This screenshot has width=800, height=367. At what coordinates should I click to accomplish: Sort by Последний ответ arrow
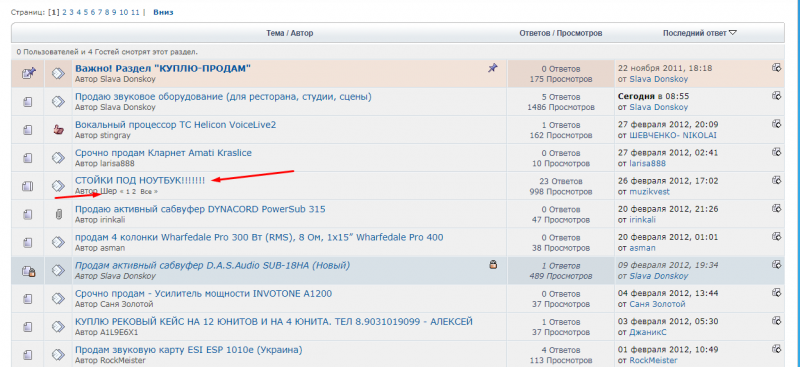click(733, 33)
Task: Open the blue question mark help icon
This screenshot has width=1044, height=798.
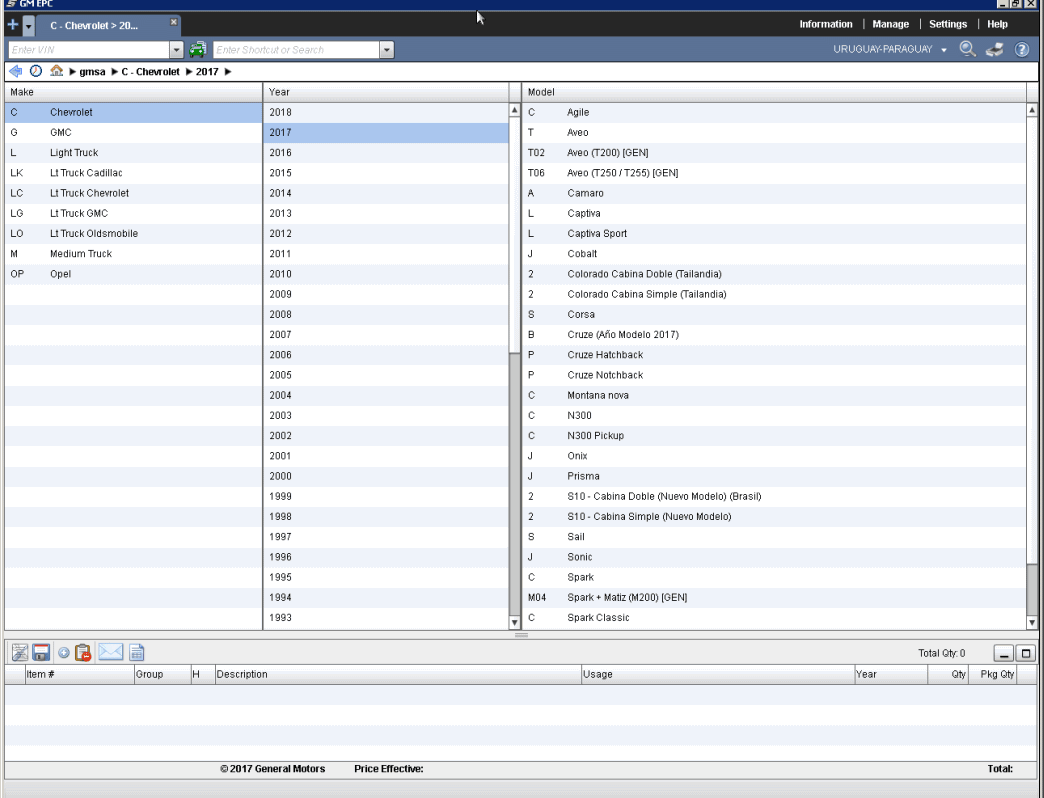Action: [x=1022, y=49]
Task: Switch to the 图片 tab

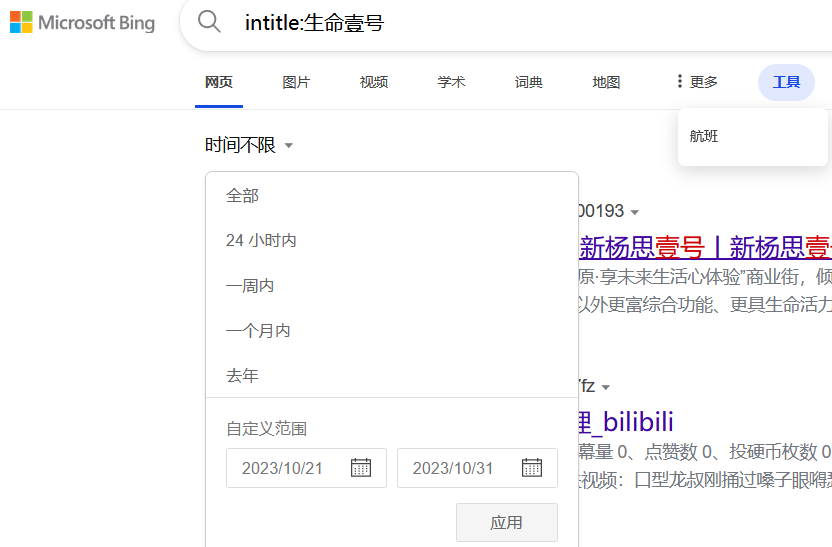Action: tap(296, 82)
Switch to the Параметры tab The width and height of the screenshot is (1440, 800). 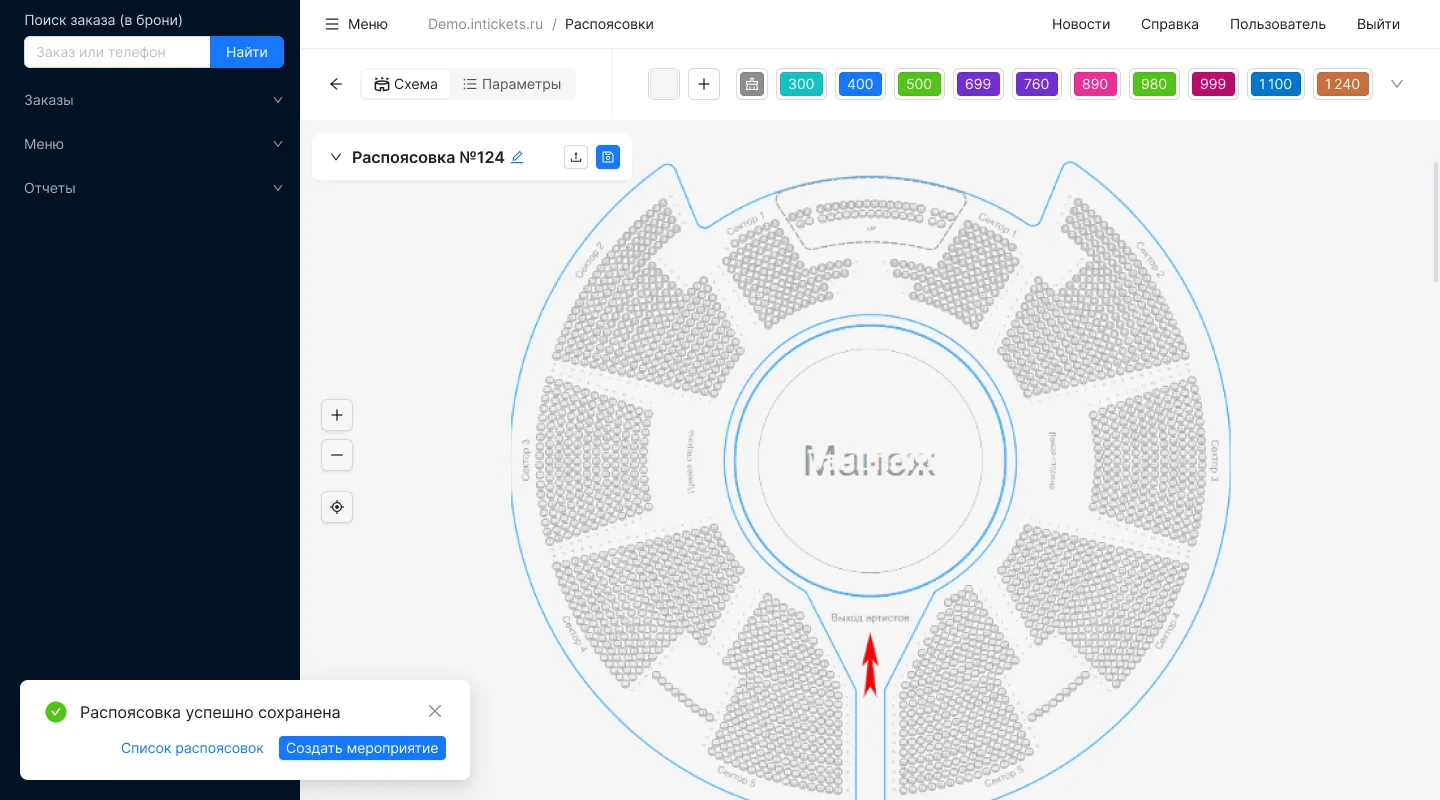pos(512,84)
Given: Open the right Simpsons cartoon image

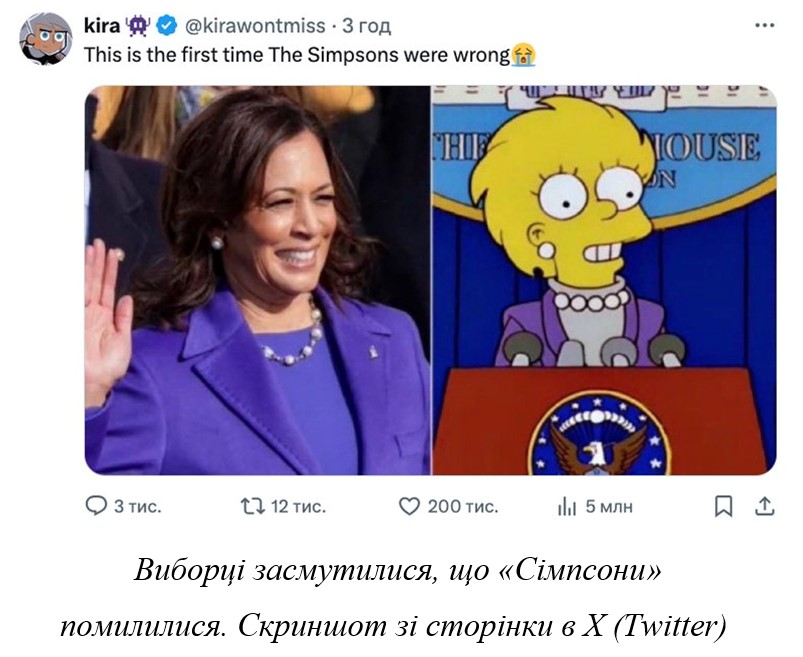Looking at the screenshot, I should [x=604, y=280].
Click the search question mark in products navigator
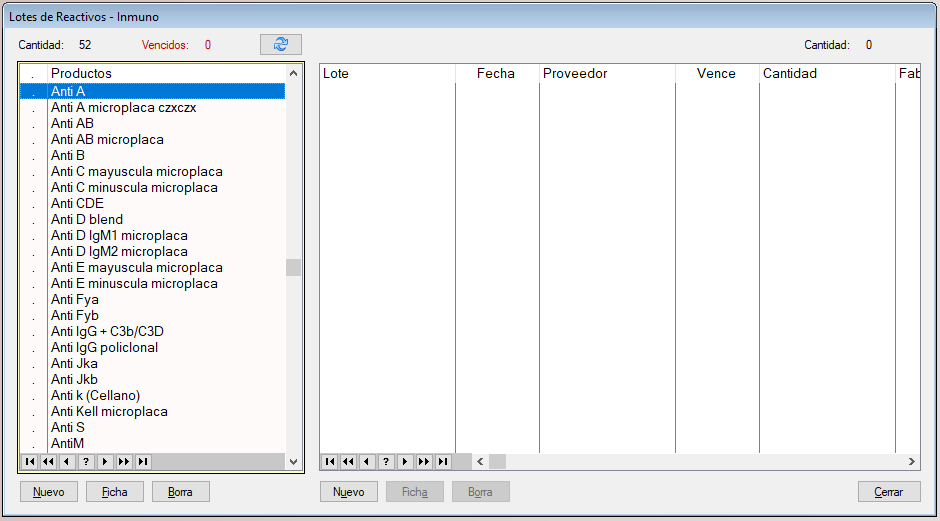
========
■ TASK STATEMENT
Reproduce word for word the stretch from the line containing "Given: Open the right Simpsons cartoon image" through the end of the items, leaving out the pictures.

■ FINISHED ANSWER
Given: Open the right Simpsons cartoon image

Looking at the screenshot, I should [x=604, y=280].
Click the search question mark in products navigator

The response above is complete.